By Helen Branswell @HelenBranswell and Rick Berke @rickberke

June 17, 2016








Bill Gates became one of the richest men in history after cofounding Microsoft. His impact on the world of personal computing cannot be overstated.

But for more than 15 years, he has devoted himself to philanthropic work through the Bill & Melinda Gates Foundation. He is passionate about combating health inequities and diseases of poverty in developing countries. He has played a key role in wrestling polio to the verge of extinction; another major global health scourge, malaria, is in his sights.

Gates, 60, is arguably Harvard’s most famous dropout, but he was back in Boston on Thursday to speak at the opening session of the American Society of Microbiology’s annual scientific conference, Microbe.


Before that event, Gates met at a downtown hotel with STAT executive editor Rick Berke and Helen Branswell, STAT’s senior infectious diseases and global health reporter. They discussed everything from Gates’s deep interest in science to his views of a presidential race in which the Republican nominee has suggested, despite all scientific evidence to the contrary, that vaccines may be tied to autism.

The following is a condensed version of the conversation, edited for brevity and clarity.

We heard that you met with some scientists here to have some one-on-ones. We’re curious about your personal interest in science.

It’s a very fun part of my job. Last week, I met with people from the Wyss Institute and Synlogic. Today I met with Editas. I went to Intarcia.

I’m over at the Broad [Institute] a lot. And, you know, biology is moving at high speed, fortunately for Boston. It’s moving at slightly higher speed here than anywhere else. It’s incredible to see places like the Broad, the Wyss, and then all the companies that are here doing great work.

When you meet with these companies, do you ask them specific questions?

I read a lot of papers in advance. So take Editas as an example — Feng Zhang, David Liu. They’re there and they’re talking about the latest in CRISPR. They have some new endonucleases. We’re taking the diseases they’ve decided to target and understanding how they see the regulatory pathway.

It’s really nice that I get to meet with a lot of those top companies. Some of those people we’re doing grants with, some people we’re not. We’re just trying to understand the latest in the technology.

One thing that we hear a lot about is billionaires spending money to cure cancer. Is there almost too much money going to cancer and not enough to other public health issues?

Well, philanthropy, the beauty of it is its diversity. People get to give to things that they’re passionate about.

If people want to give to cancer, if that’s the thing they’ve seen an effect on, there are effective ways to do it.

Government research in the case of cancer — that’s the big number. I think NCI [the National Cancer Institute] is up at a little over $6 billion a year. But that doesn’t mean that somebody who is funding younger investigators or more unusual approaches — sometimes that really makes a huge difference.

What do you think of Vice President Biden’s “moonshot“?

Anything that gets us more money for medical research is a good thing. I don’t know about that construct specifically. There’s always a tendency in the slogans we use in health to potentially overpromise.
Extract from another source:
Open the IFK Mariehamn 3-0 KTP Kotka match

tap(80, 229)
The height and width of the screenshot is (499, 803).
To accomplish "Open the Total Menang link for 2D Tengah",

But people need to get excited. We had the war on cancer, you know cancer has won several rounds of that war …

What’s going on with cancer in general right now … it is a very, very exciting time in cancer — whether it’s immunotherapy, antibodies, basic molecular understandings.

You paused and almost rolled your eyes when I mentioned the “moonshot.” Do you think that that’s oversold?

The idea of getting people excited about the progress that is being made and can be made is a great thing. I’m always a little cautious about telling people what will necessarily come out of these things because the patience required is very, very high. The Siddhartha Mukherjee book [“The Emperor of All Maladies”] talks about how many times during the history of cancer people thought, okay, surgery, or we’ve got a chemist, or radiation — we’ve got it.

But this time, I think if you take a 20-year time frame, we will see some very, very dramatic reduction. And most diseases, including the infectious diseases that we focus on, there’s a lot to be optimistic about.